NVG Meeting 2023

Annual NVG meeting 2023 and PhD workshop
Egmond aan Zee

Wednesday 22nd November – Friday 24th November

The 2023 NVG meeting will be held from Wednesday November 22nd to Friday November 24th in conference hotel ‘Zuiderduin‘ in Egmond aan Zee, The Netherlands.

Registrations is now open, please sign up via the following link:

Registration NVG Annual General Meeting, Egmond aan Zee, 22 Nov. – 24 Nov. 2023 (formdesk.com)

!Please do not forget to write your email address and your name at the payment stage, otherwise you do not get a confirmation of registration.

Note that this year we offer Lucie Burgers NVG Conference Scholarship for Master students to support their participation in the meeting:

Are you an MSc student who would like to attend the 2023 NVG conference? Thanks to funds provided by the Lucie Burgers Stichting, we can award 10 MSc students with a scholarship of 200 euros to help cover conference fees. To be eligible, you must:

  • Be an MSc student
  • Present either a talk or poster
  • Have the approval of your supervisor to attend and present
  • Confirm that your research group/institute has no other funds available to help pay for your conference fees

To apply, register for the conference and upload your abstract and tick the box confirming that you are eligible to apply for the funds.

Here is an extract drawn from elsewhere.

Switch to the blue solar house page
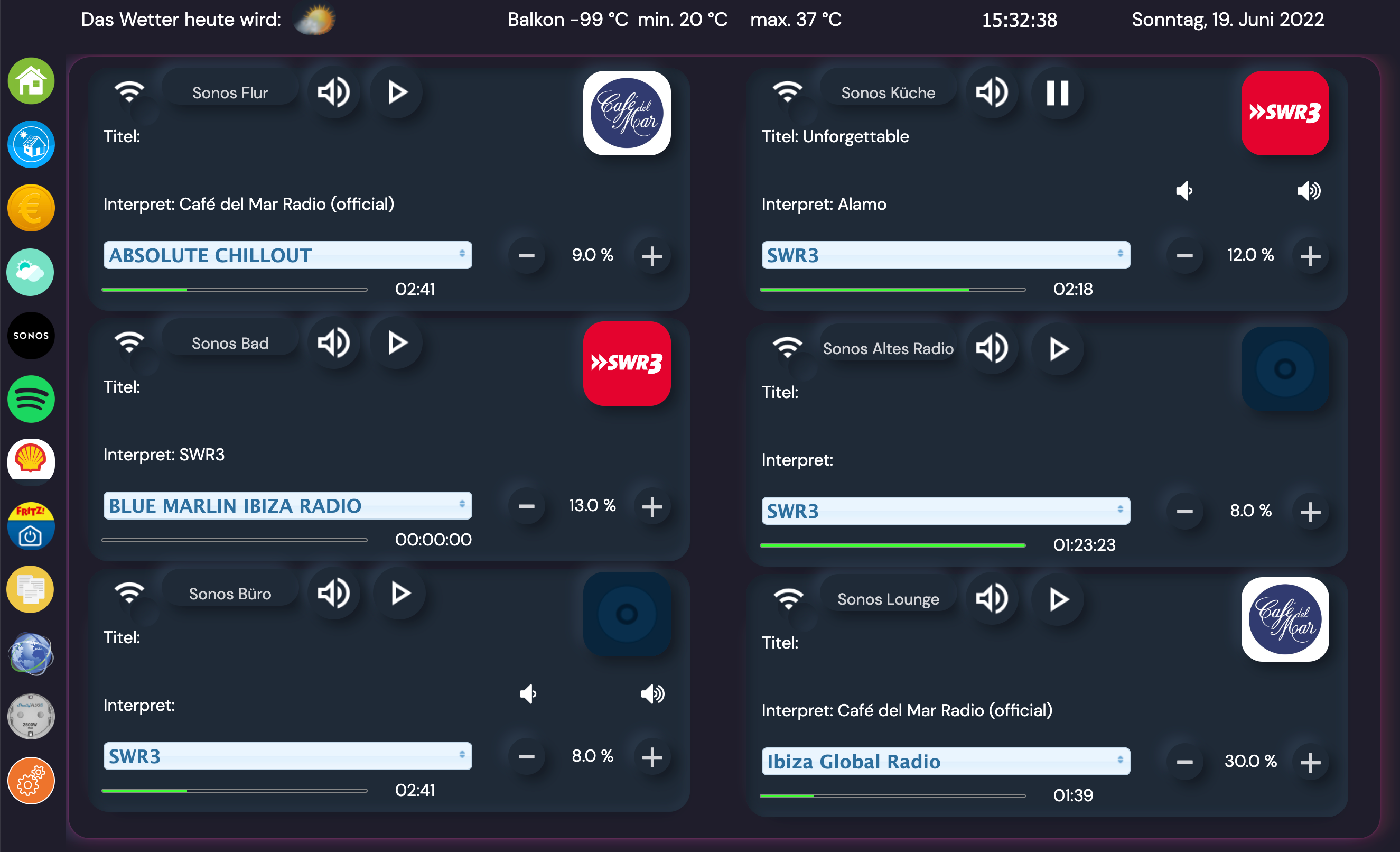This screenshot has width=1400, height=852. 31,144
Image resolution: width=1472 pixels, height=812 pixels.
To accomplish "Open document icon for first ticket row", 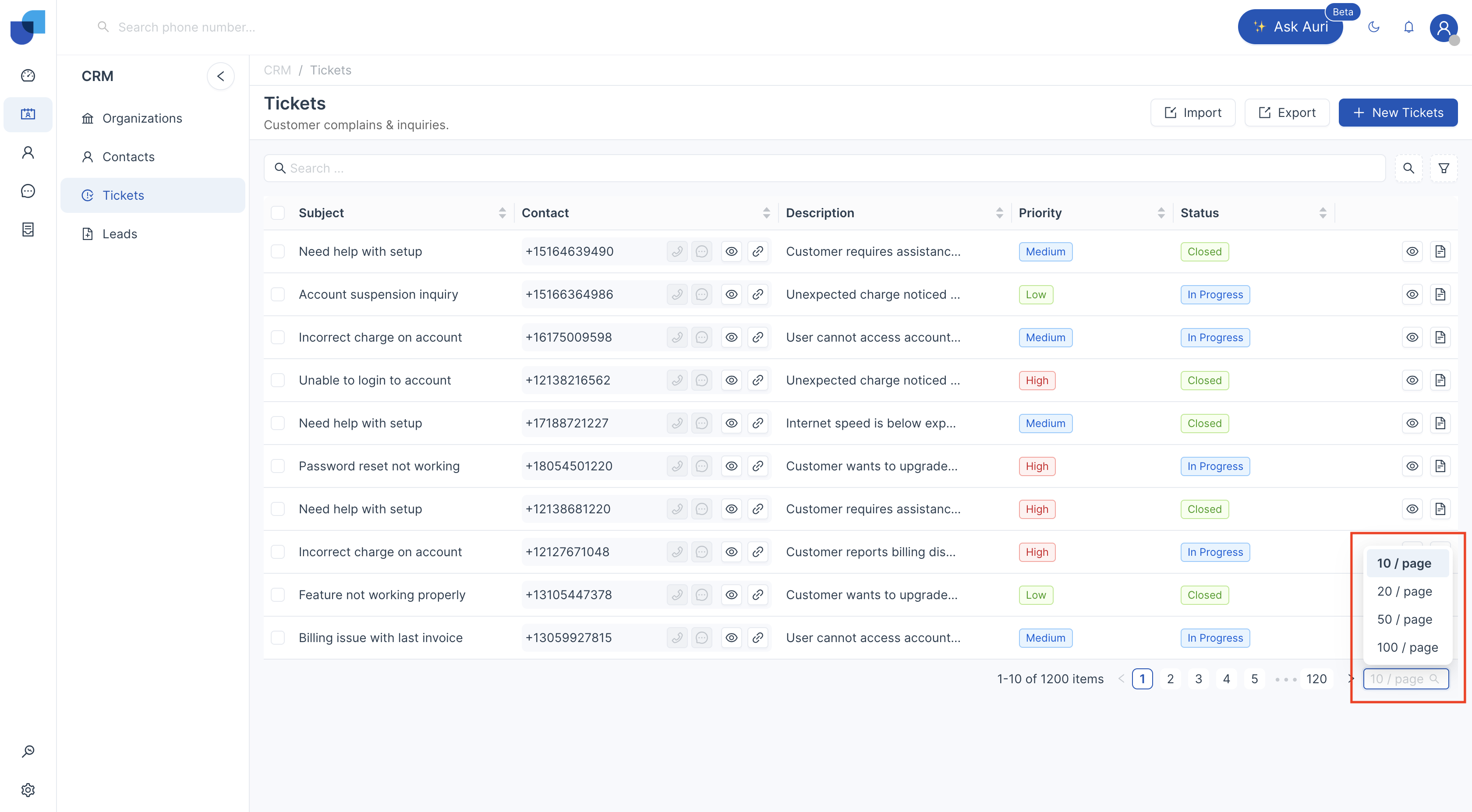I will coord(1440,251).
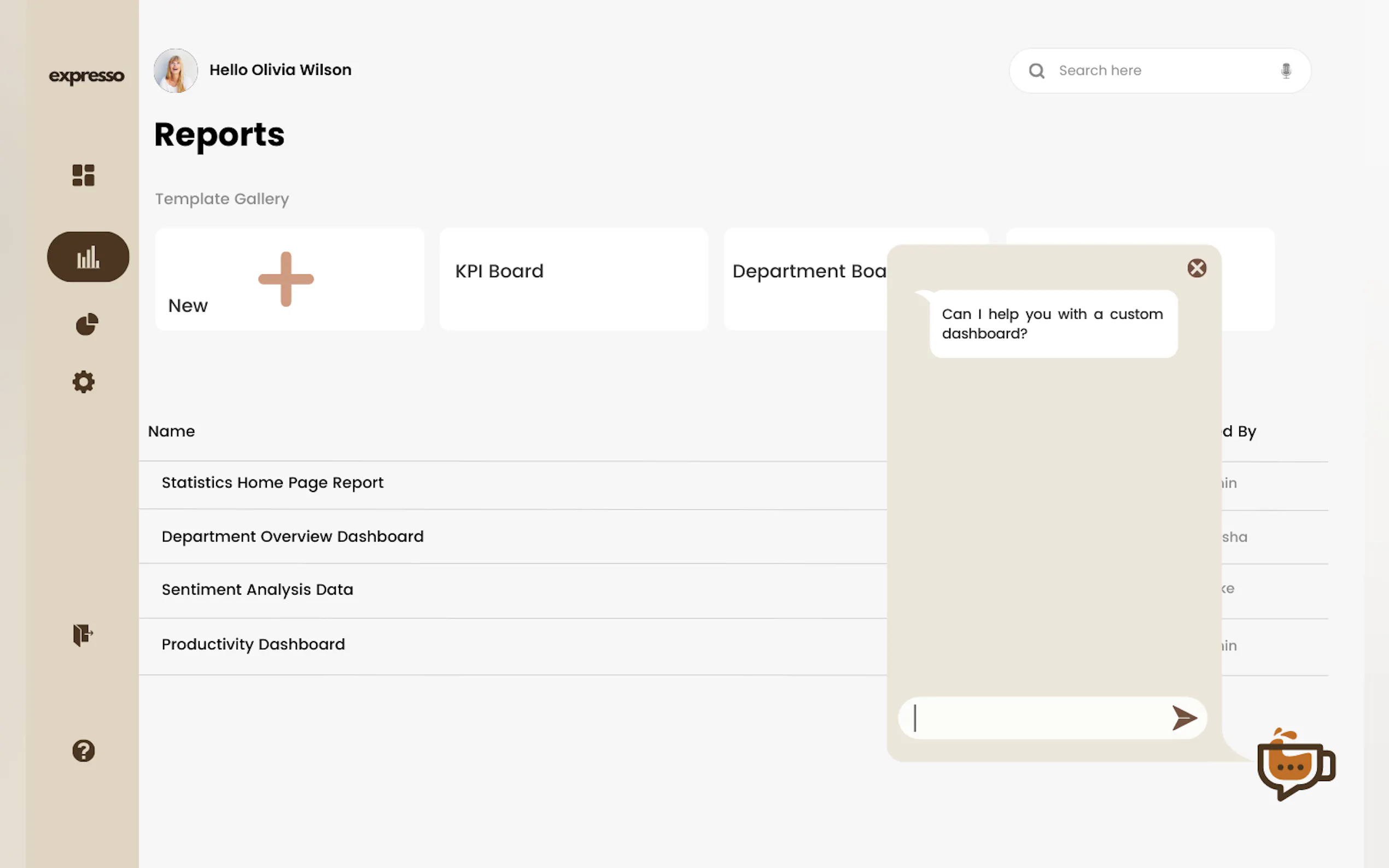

Deadline for applications: 01-11-2023. Results will be announced by 04-11-2023.

And there is more good news! Stichting formation aims to support woman at the start of their scientific careers (MSc, PhD or postdoc abroad) and offers travel grants to subsidize conference attendance or scientific exchanges to the Netherlands. They have an upcoming application deadline on October 2nd. Please visit their website for more information on how to apply.

The meeting starts on Wednesday evening, after the PhD workshop and will go untill Friday afternoon. Highlights of this meeting are the keynote lectures, including the Brill Baerends Lecture and the Dobberke lecture for which internationally renowned behavioural biologists are invited. This year the Dobberke Lecture (Wednesday evening) will be presented by Prof. Melanie Dammhahn. On Thursday, the Brill Baerends Lecture will be presented by Prof. Eva Ringler. More information on the keynote speakers and lectures will follow soon. 

There is ample space for everyone to present, we always try to fit most of the talks into our program.

Eva Ringler (University of Bern, Switzerland)

What amphibians can teach us about the evolution of parental care

Eva Ringler completed her doctorate on the mating system of a poison frog Allobates femoralis at the University of Vienna (Austria) in 2011. Thereafter she worked as a post-doctoral researcher at the University of Vienna and the University of California Los Angeles (US). Eva Ringler worked on a variety of topics within the field of Behavioural Biology and Ecology, including parental care, animal personalities, developmental plasticity, life-history decisions and olfaction/communication, typically using amphibians (or lizards) as a model species. In 2020, Eva became Assistant Professor and Head of the Division of Behavioural Ecology at the University of Bern (Switzerland, successor of Michael Taborsky), where she in addition and together with her research team started to work on cognition and adaptive decision making in social contexts as part of two SNSF funded projects.

Melanie Dammhahn (University of Münster, Germany)

My niche: evolution and ecology of individual behavioural difference

Melanie Dammhahn is a behavioural ecologist and since 2022 Professor for Behavioural Biology at the University of Münster. After obtaining her PhD on variation in social systems of mouse lemurs, Malagasy primates, in Göttingen (Germany), she studied behaviour and ecology of various mammals in Madagascar, Canada and Germany. Her research interests are at the interface between behaviour, ecology and evolution. Specifically, she studies patterns and determinants of among-individual (co)variation in behaviour, physiology and life-history and their consequences for ecological interactions within and between species. Some projects also aim to illuminate drivers and limits of behavioural responses to human-induced rapid environmental change at key eco-evolutionary levels of variation (individual, population, community).